**Requirement**
As written and without pictures, set down the lines from the one that contains "Task: Open the Boot Menu(F8)" through the end of the data.

(Stored items)
____

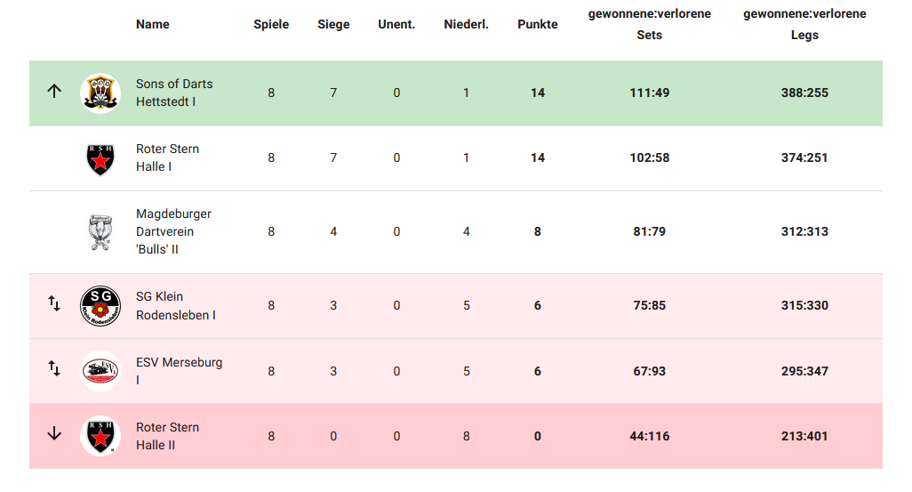Select the Niederl. column header
Viewport: 912px width, 492px height.
[466, 24]
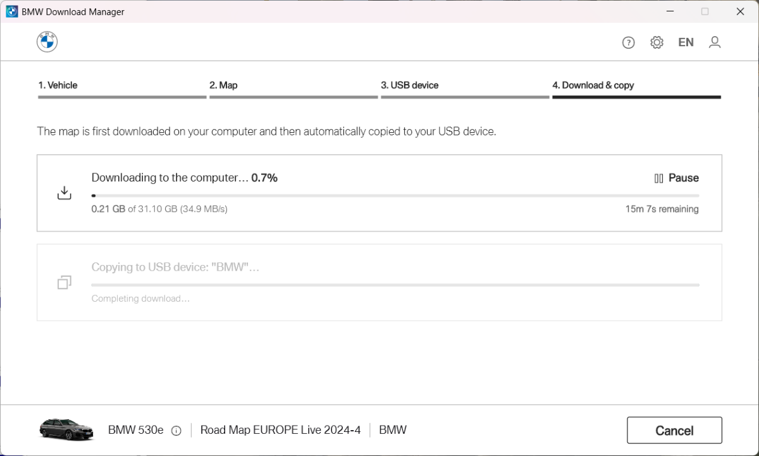The height and width of the screenshot is (456, 759).
Task: Click the download arrow tray icon
Action: click(x=65, y=193)
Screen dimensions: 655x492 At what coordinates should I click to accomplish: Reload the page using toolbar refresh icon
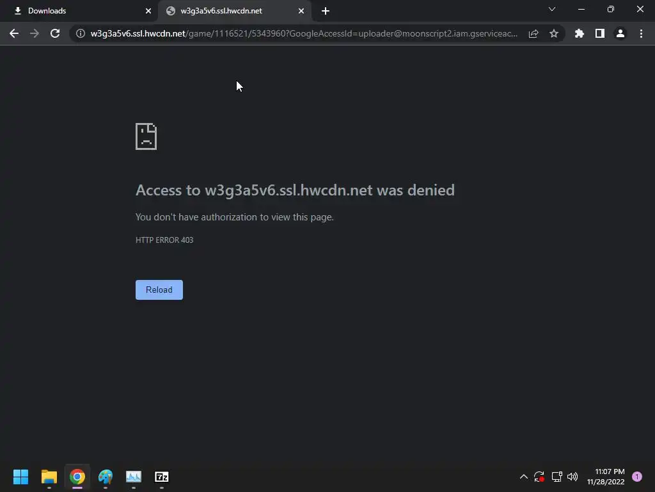point(55,33)
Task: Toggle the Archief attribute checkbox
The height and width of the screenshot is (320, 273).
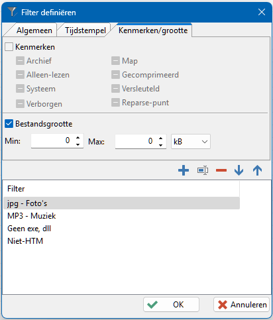Action: (20, 61)
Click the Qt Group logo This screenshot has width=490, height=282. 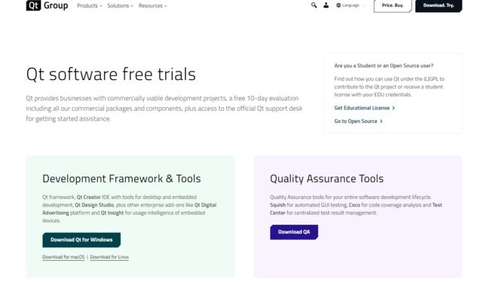(47, 5)
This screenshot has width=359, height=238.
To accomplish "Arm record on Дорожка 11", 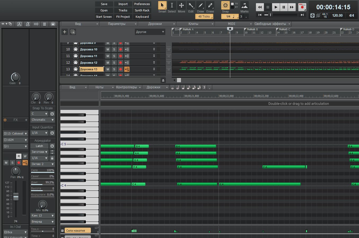I will (121, 56).
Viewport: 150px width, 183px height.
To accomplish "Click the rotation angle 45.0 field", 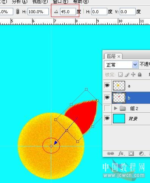I will [68, 12].
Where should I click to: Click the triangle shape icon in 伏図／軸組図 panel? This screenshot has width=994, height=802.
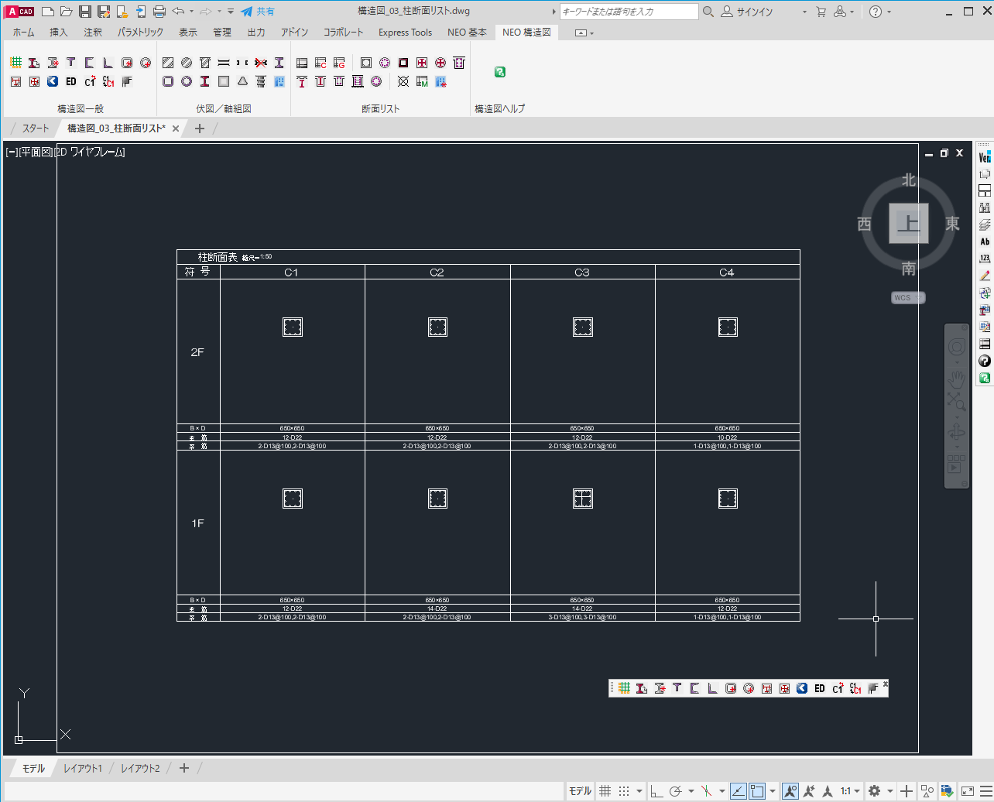[x=242, y=81]
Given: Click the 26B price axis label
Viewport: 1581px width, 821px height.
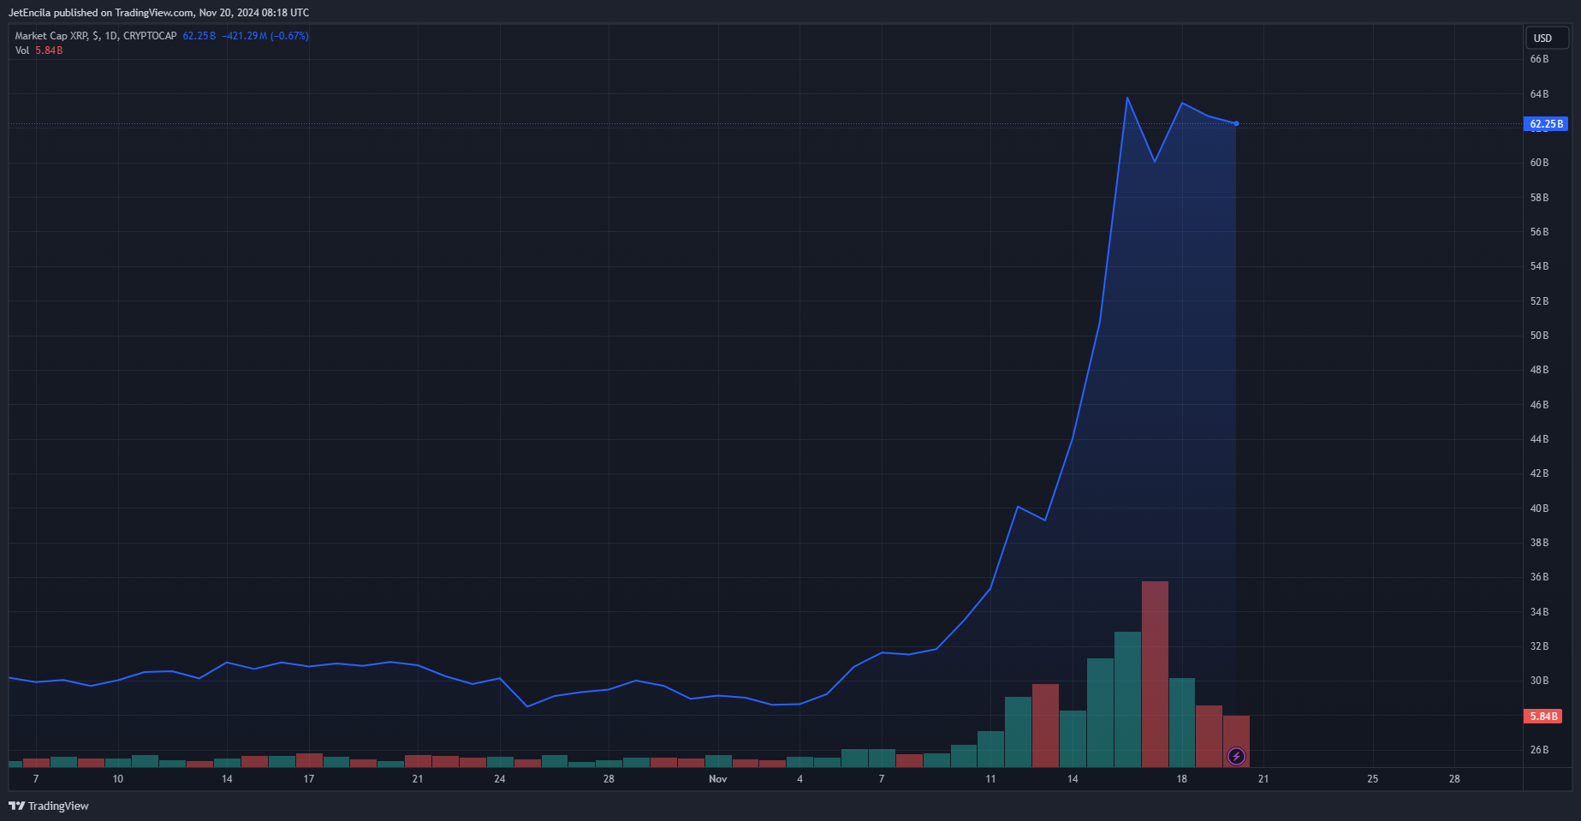Looking at the screenshot, I should coord(1539,750).
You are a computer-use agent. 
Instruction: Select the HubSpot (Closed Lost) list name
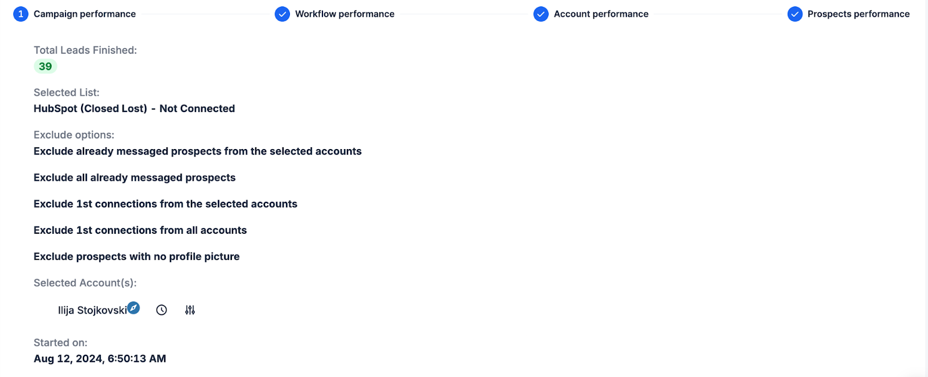(90, 108)
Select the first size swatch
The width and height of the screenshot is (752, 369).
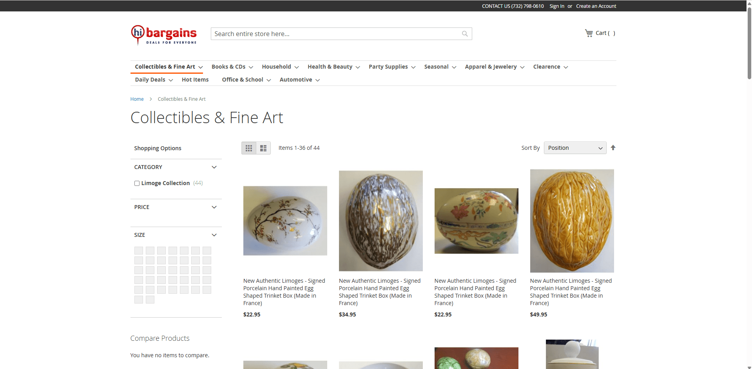tap(139, 251)
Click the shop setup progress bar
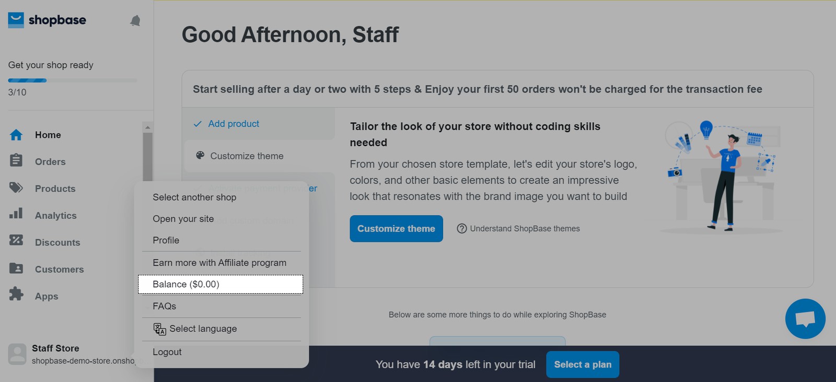This screenshot has height=382, width=836. tap(72, 80)
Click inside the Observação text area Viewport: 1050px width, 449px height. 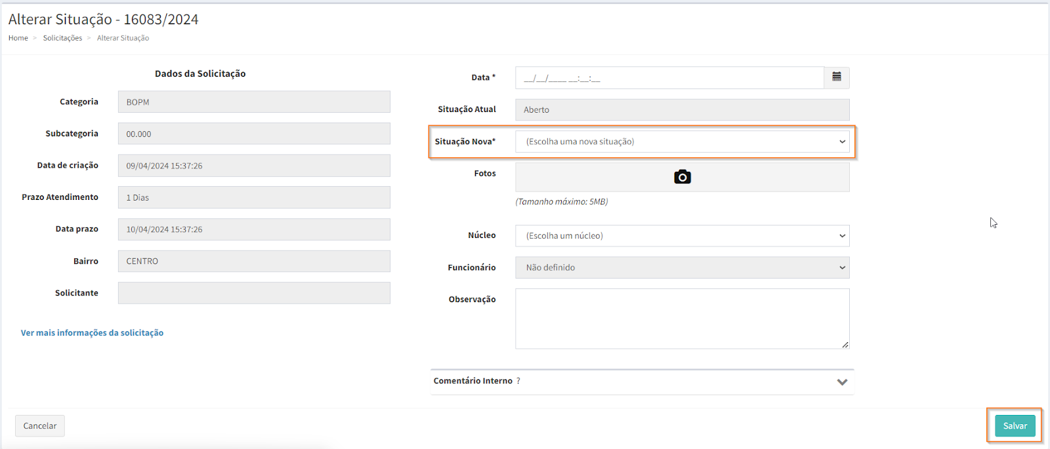coord(682,319)
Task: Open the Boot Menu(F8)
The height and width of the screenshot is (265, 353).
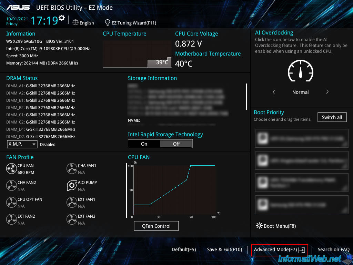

____

**Task result**
Task: Open the Boot Menu(F8)
The height and width of the screenshot is (265, 353).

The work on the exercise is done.